Reach Out, Help Out
Everyone needs a little guidance now and then.
It’s a celebration this month and I bet you didn’t even know it.
Don’t feel bad, neither did I. January is the 10th anniversary of National Mentoring Month. According to the National Mentoring Month website, www.nationalmentoringmonth.org, the goal is to focus “national attention on the need for mentors, as well as how each of us – individuals, businesses, government agencies, schools, faith communities and non-profits – can work together to increase the number of mentors.”
What a great idea. After all, everyone needs someone to help them, even those who always seem to be surrounded by people.

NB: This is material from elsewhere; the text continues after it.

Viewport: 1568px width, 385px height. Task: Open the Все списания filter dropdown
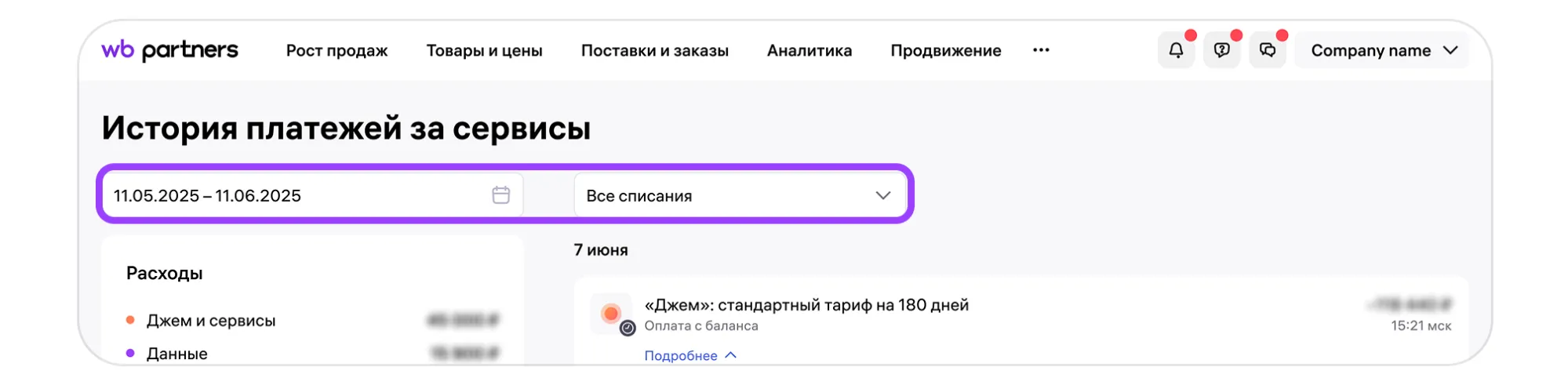pyautogui.click(x=739, y=195)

Did you have someone growing up that encouraged your dreams (mom and dad don’t count, they’re supposed to be supportive), listened when you needed to talk and offered advice when you asked, and even sometimes when you didn’t ask?
In a nutshell, that’s a mentor. My mentor was Haven Simmons, one of my professors at Salisbury University. He was everything a mentor should be: encouraging, supportive and, most importantly, honest.

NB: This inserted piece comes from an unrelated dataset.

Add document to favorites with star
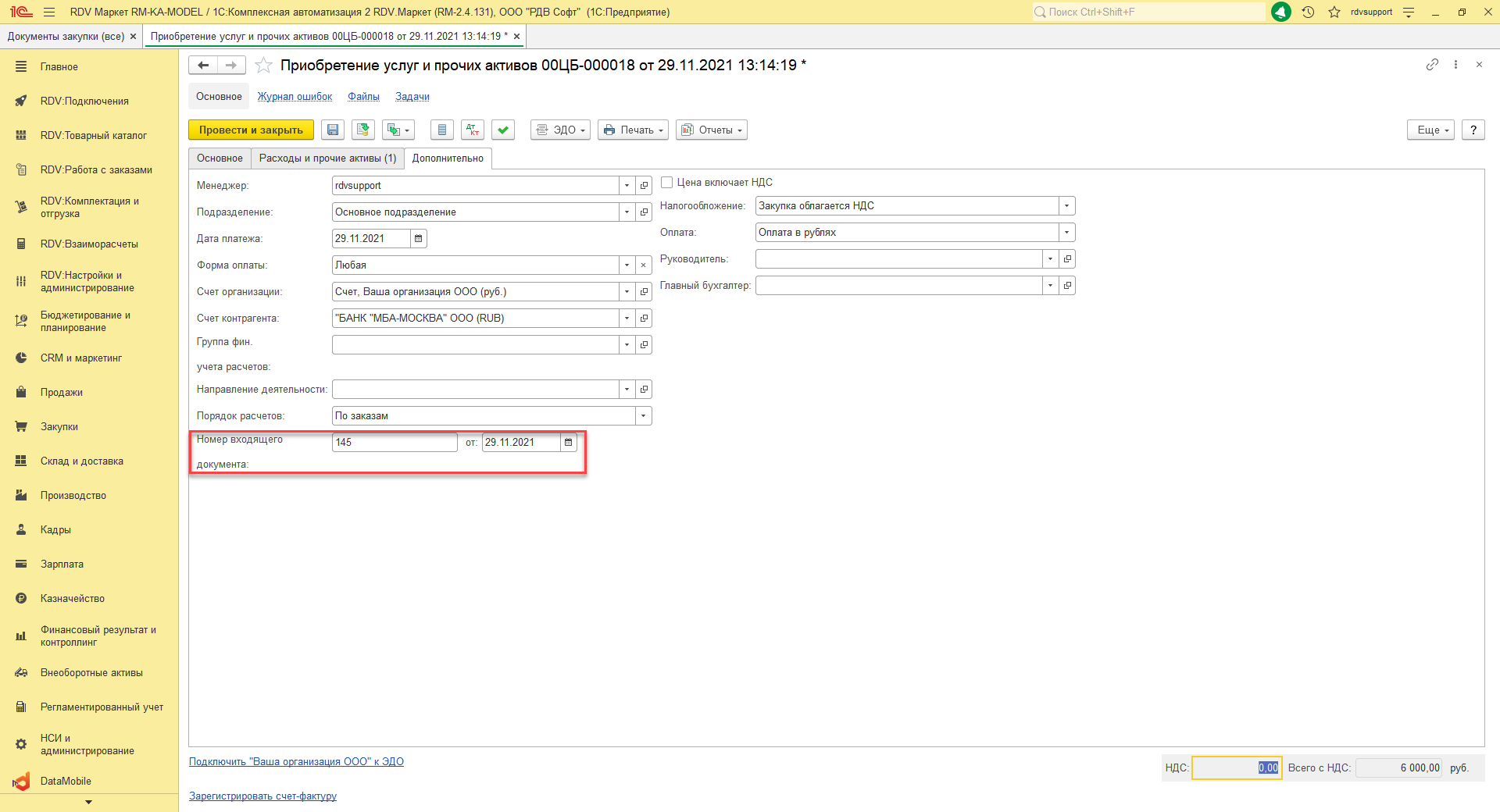This screenshot has width=1500, height=812. coord(264,66)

Thanks to his support I turned my love of writing into a career I never imagined -- a television producer. In a very male-dominated world, he gave me the confidence to be assertive and to not be afraid, often reminding me I had the same skills and knowledge as my male counterparts.
So how can you become a mentor, helping guide someone along their journey?

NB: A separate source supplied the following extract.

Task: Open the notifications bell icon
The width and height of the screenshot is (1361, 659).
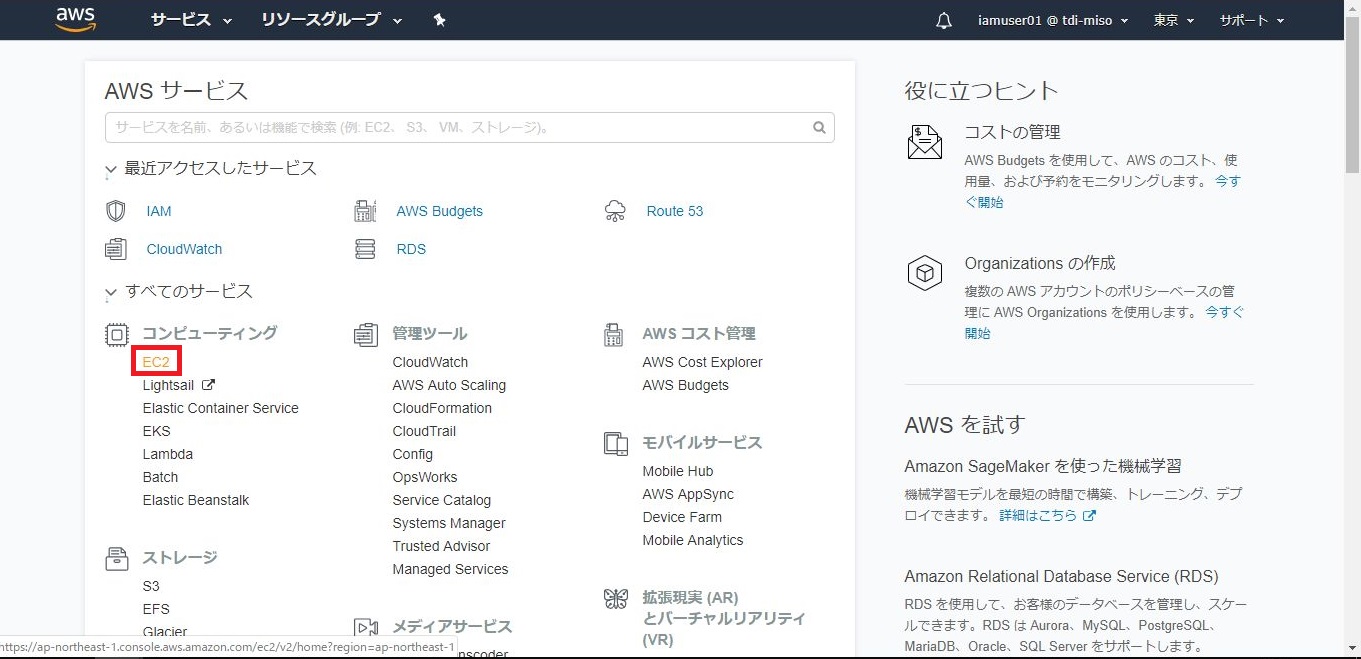Action: coord(944,21)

Ask the counselors at any of the local schools. They always have ways community members can get involved with the students. Reach out to some of the local non-profits. Help with those they serve is always appreciated.
Also check out Big Brothers Big Sisters (www.biglittle.org). The organization takes mentoring to new heights, offering many more opportunities than just their Big/Little program. With offices throughout Maryland, Big Brothers Big Sisters certainly will match your skills and background with the perfect mentee.
To all those who are currently mentoring someone (whether they realize it or not), thank you. Keep up the work. It all makes a difference. And to those considering mentoring, what are you waiting for? You can make a positive difference in someone else’s life right now. And to my mentor, thanks. I appreciate it more than words can say (or at least more than I can write).